I tried Klotz Benol 30 years ago for some reason. It's not good for cold weather, but it smells good and really seems to work well. No bridged exhaust port wear compared to other oils. And I don't drill the holes in piston for bridge lube.
I tried Klotz Benol 30 years ago for some reason. It's not good for cold weather, but it smells good and really seems to work well. No bridged exhaust port wear compared to other oils. And I don't drill the holes in piston for bridge lube.
benol works good in methanol and nitro . maybe its not the cleanest stuff but thats not something i ever cared about
I've bought a 110mm kart rod for 15mm/20mm pins to fit the vespa pistons. I don't feel like messing with the crank and try to bore it out as that can easily get screwed up with alignment and such so instead I'm grinding the crank pin down to 19mm on the ends. And while doing that I also make it eccentric for an extra 1,7mm stroke. The aluminium sleeve to the right is used for final dimension polishing with polishing compound.

* [THE PROBLEM] Rewrite the stretch of the forum excerpt from "benol works good" through "with polishing compound.", swapping "methanol" for "ethanol". The records below are material separate from the forum excerpt.

Records from a data collection:
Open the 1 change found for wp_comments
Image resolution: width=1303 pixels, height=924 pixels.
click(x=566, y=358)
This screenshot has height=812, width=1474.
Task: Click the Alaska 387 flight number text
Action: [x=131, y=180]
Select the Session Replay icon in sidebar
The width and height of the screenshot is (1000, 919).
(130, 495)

* [TASK SOLUTION]
benol works good in ethanol and nitro . maybe its not the cleanest stuff but thats not something i ever cared about
I've bought a 110mm kart rod for 15mm/20mm pins to fit the vespa pistons. I don't feel like messing with the crank and try to bore it out as that can easily get screwed up with alignment and such so instead I'm grinding the crank pin down to 19mm on the ends. And while doing that I also make it eccentric for an extra 1,7mm stroke. The aluminium sleeve to the right is used for final dimension polishing with polishing compound.